◆ Selected extract
***

Advertising giants like Google and Facebook have made efforts to restrict media placements on fake news sites, but brands should still be wary of entirely ceding the job of media placements to algorithms that privilege attention over accuracy. Companies such as JPMorgan Chase combine human oversite with technological efficiency by limiting their online ad placements to a preapproved list of approximately 5,000 websites in a process known as “whitelisting” or “safe listing.” Others create databases of blocked or “blacklisted” sites, but the rapid proliferation of false and misleading content online can make keeping up with sites to avoid nearly impossible.

Invest in social listening.

While most PR professionals practice social monitoring, the process of tracking and responding to brand mentions on social media, few have invested in the broader process of social listening. Social listening involves observing and interpreting digital conversations to better understand emerging trends. The insights gleaned through social listening can be invaluable for companies looking to build business in new markets or develop more effective messaging, but social listening can also be used identify mis/dis and mal-information before it snowballs into a communication crisis.

Social listening is a proactive process that enables brands to react quickly to discredit and prevent the spread of false information. Taking an active approach to media monitoring is increasingly important today, as misinformation can rapidly spiral out of control in the attention-driven digital media marketplace.

Shortly after the 2016 presidential election, PepsiCo CEO Indra Nooyi spoke at a New York Times DealBook conference, at which time she congratulated Trump and encouraged unity, but also mentioned that many of her employees were concerned and unhappy about the election results. A conservative blog then ran a story insinuating that Nooyi had criticized Trump supporters and suggested they “take their business elsewhere.” The phrase was subsequently erroneously attributed to Nooyi by several far-right new sites. As a result, Pepsi stock prices took a hit and calls to boycott Pepsi products spread quickly across social media. Like a game of Telephone, Nooyi’s relatively innocuous words were compounded by errors as reports of the interview spread across the web.

Improve numerical, statistical and data literacy.

Unscrupulous and dishonest players certainly exist in public relations, just as they do in all industries but, oftentimes, communications professionals act as unintentional contributors to the misinformation epidemic. The PR industry is rife with arithmophobia — the fear of numbers and PR people are often more comfortable working with words than spreadsheets. While mastering written and verbal communication is still vital to success in this industry, the changing media landscape requires expertise in computational thinking skills as well.

***

◆ Data records

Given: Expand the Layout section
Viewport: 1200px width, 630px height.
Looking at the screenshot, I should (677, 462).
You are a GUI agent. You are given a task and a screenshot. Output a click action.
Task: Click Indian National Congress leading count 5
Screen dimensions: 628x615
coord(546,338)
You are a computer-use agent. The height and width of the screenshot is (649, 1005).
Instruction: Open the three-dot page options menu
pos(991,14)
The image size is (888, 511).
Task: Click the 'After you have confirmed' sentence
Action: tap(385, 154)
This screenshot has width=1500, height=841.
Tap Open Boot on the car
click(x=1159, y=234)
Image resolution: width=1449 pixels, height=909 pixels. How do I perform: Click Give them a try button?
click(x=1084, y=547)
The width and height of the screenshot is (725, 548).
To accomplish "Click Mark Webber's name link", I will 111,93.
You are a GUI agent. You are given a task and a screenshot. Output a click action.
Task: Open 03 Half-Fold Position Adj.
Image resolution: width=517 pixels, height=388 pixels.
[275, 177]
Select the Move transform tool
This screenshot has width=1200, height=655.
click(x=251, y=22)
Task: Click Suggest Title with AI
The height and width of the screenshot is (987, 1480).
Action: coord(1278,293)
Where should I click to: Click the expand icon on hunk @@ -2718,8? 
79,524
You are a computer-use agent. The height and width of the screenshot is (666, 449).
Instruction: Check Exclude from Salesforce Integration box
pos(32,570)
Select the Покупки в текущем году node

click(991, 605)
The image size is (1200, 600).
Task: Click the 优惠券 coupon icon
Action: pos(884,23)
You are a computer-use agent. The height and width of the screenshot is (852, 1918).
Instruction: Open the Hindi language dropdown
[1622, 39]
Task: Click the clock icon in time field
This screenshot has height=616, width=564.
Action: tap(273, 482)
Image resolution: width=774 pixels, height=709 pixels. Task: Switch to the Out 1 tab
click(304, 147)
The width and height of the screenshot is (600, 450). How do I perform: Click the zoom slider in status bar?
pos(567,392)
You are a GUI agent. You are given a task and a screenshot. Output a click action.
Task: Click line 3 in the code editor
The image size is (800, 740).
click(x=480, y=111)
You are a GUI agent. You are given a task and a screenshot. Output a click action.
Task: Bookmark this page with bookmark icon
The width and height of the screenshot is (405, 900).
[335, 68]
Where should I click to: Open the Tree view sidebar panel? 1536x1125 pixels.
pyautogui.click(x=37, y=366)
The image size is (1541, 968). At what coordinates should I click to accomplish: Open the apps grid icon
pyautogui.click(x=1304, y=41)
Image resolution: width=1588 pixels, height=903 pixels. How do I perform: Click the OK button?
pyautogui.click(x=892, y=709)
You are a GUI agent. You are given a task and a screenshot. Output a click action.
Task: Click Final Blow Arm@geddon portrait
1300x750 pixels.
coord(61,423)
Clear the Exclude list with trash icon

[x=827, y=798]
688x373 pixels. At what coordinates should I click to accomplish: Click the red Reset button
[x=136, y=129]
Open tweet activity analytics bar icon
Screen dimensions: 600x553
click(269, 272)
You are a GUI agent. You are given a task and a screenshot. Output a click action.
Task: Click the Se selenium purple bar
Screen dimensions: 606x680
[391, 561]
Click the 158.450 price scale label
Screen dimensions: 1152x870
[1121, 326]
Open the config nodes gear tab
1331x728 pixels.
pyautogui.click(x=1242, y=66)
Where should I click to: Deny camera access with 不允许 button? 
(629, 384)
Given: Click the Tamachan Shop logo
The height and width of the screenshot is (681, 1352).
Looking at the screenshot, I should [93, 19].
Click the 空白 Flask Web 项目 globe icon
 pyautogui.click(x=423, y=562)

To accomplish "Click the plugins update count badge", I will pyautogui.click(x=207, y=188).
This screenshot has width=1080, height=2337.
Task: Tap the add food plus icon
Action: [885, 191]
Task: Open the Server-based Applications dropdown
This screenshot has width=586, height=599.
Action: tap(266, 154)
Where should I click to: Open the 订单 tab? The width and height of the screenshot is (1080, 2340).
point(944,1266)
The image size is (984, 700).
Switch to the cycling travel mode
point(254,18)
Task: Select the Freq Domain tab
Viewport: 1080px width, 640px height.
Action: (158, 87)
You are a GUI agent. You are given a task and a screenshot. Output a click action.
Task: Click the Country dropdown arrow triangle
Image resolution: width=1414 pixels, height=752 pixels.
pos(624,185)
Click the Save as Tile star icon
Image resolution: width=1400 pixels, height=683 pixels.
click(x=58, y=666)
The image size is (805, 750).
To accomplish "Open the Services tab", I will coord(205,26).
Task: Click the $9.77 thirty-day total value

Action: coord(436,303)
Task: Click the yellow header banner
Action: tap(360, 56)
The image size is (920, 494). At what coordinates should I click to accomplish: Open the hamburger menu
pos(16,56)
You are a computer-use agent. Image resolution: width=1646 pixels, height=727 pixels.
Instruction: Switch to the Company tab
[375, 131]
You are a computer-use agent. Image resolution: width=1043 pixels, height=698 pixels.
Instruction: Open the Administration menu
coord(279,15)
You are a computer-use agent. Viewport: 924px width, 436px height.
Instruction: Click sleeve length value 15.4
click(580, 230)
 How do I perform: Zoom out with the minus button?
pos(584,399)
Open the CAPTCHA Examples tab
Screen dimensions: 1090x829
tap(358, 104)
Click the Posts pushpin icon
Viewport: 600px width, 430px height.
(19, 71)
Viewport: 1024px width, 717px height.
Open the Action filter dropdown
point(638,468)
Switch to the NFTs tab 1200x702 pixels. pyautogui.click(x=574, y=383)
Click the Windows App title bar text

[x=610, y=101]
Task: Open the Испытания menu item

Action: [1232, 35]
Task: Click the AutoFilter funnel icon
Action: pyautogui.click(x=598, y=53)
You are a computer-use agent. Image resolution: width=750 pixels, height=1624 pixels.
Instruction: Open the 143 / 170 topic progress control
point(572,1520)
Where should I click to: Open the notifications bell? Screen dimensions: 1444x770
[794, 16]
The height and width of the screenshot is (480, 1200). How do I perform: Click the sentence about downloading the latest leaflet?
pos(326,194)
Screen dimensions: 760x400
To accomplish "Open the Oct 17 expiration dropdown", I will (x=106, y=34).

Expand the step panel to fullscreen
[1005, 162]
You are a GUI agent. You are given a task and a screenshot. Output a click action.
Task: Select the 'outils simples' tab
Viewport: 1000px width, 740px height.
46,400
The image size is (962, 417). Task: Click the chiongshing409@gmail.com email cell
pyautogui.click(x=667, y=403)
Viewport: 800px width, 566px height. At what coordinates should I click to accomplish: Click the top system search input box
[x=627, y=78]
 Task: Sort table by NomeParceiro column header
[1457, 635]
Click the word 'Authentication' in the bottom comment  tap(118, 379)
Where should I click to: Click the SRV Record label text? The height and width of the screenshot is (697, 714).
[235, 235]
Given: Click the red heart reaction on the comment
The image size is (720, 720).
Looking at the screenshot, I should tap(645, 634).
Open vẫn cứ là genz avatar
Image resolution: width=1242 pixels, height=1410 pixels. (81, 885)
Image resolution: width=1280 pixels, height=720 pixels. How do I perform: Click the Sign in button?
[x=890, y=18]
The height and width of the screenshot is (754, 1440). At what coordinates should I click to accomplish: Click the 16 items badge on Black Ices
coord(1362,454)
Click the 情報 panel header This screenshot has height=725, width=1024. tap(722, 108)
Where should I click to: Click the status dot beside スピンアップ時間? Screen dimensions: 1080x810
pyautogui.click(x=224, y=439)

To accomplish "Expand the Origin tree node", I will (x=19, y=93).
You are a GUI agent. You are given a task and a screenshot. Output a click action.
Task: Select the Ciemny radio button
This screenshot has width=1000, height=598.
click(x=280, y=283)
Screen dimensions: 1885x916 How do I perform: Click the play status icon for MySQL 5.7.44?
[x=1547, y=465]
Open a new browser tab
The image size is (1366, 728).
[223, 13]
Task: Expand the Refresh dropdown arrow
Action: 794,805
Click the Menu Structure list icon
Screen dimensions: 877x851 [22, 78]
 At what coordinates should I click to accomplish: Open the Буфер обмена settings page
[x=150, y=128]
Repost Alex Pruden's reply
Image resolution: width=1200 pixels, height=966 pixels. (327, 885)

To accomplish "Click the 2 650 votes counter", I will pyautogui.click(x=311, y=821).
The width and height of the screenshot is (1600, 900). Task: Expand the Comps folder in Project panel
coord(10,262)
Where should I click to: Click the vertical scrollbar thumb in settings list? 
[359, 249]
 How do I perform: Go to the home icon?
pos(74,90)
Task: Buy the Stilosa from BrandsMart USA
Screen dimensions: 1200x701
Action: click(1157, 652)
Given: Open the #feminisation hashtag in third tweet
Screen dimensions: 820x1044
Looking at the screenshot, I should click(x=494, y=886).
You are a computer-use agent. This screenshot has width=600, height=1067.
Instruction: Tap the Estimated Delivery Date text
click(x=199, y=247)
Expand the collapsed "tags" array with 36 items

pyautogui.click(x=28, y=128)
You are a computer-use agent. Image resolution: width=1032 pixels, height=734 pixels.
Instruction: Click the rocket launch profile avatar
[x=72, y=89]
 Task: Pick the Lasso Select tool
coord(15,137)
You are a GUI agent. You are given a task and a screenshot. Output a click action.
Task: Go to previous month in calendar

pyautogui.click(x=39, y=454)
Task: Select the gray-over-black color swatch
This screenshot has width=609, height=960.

***

◆ Task instructions
Continue the text on public relations and misinformation from the point where it stops.

◆ Reply to the exercise
Misreading or incorrectly analyzing data can result in costly errors and lead to missed opportunities. A Garner survey of chief data officers showed the poor data literacy among employees is a critical roadblock to achieving business goals. The cloud communications company Twilio learned firsthand about the importance of employing a math-savvy PR team after a costly mistake in 2019 when they misreported their annual earnings due to a “simple math error” in a press release, which resulted in a sharp drop in stock value.

A recent report by the Data Literacy Project found that data literacy across a company’s workforce directly correlates to corporate financial performance, and the pressing need for improvement in this area has been clear for some time now. PRSA published a Best Practices Guide for Use of Statistics in Public Relations back in 2011 but, more than a decade later, communication professionals are still struggling to overcome numerical skill gaps.

The challenges of addressing mis/dis and mal-information are daunting, but PR practitioners are well-positioned to rebuild eroding trust and champion clear and accurate communication. Devoting financial and human capital to fight the spread of false and misleading information does more than contribute to the public good; it is a smart investment in your bottom line.

Kathleen Stansberry, Ph.D., is an assistant professor, media analytics and strategic communication, at Elon University. This post was developed for PRSA’s Voices4Everyone initiative.